Optou-se por repetir na íntegra este capítulo pelo facto de na parte final ser orientado exclusivamente para Sekhmet e não para a divindade sincrética, como se não fosse suficiente invocar Sekhmet-Bastet-Ret, como se o poder de Sekhmet enquanto deusa individual fosse diferente e igualmente necessário.

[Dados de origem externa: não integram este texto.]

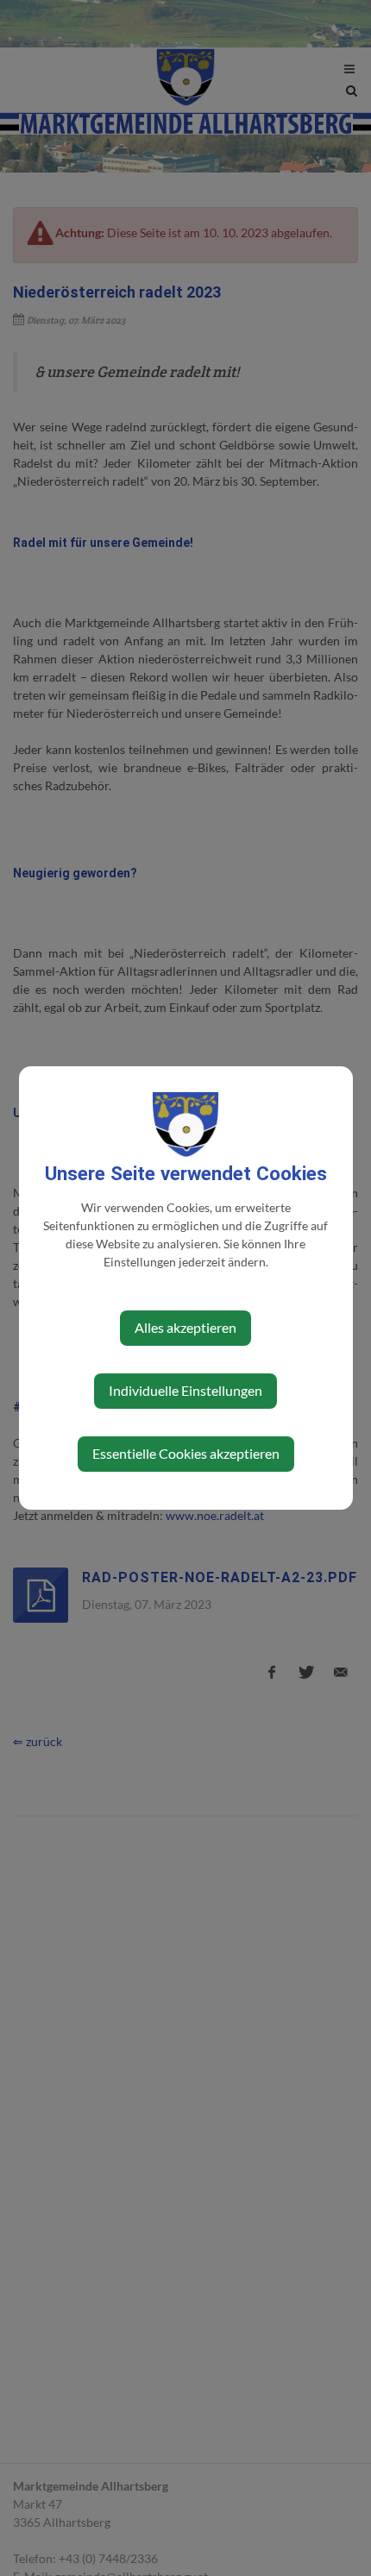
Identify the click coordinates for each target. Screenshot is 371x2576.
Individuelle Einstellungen (185, 1390)
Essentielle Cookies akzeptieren (186, 1453)
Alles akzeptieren (185, 1327)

Profere o falecido no capítulo 174: «Eu fui concebido por Sekhmet, foi Chesmetet quem me deu à luz»326. É uma variante da fórmula encontrada no capítulo 66, analisado supra. Alterando apenas a deusa que dá à luz, mantém-se Sekhmet como a deusa da concepção, podendo ser sintomático do significado e do papel atribuído à deusa leoa, o que não deixa de ter sentido já que a viagem pelo Além era difícil e quem melhor que Sekhmet, a deusa guerreira e da destruição, para salvaguardar a sua prole na dura jornada.

Por fim, no capítulo 179 diz o morto relativamente aos seus inimigos que «eu tenho poder sobre ele como Sekhmet, a grande»327. Esta descrição, apesar de curta e simples, define

a noção egípcia da deusa leoa, colmatando com um epíteto já observado: a grande. Pode, ainda, inferir-se sobre algo nas entrelinhas: o facto de ser aqui invocado o nome de Sekhmet, neste contexto, parece significar que ela seria, de facto, uma das deusas mais poderosas.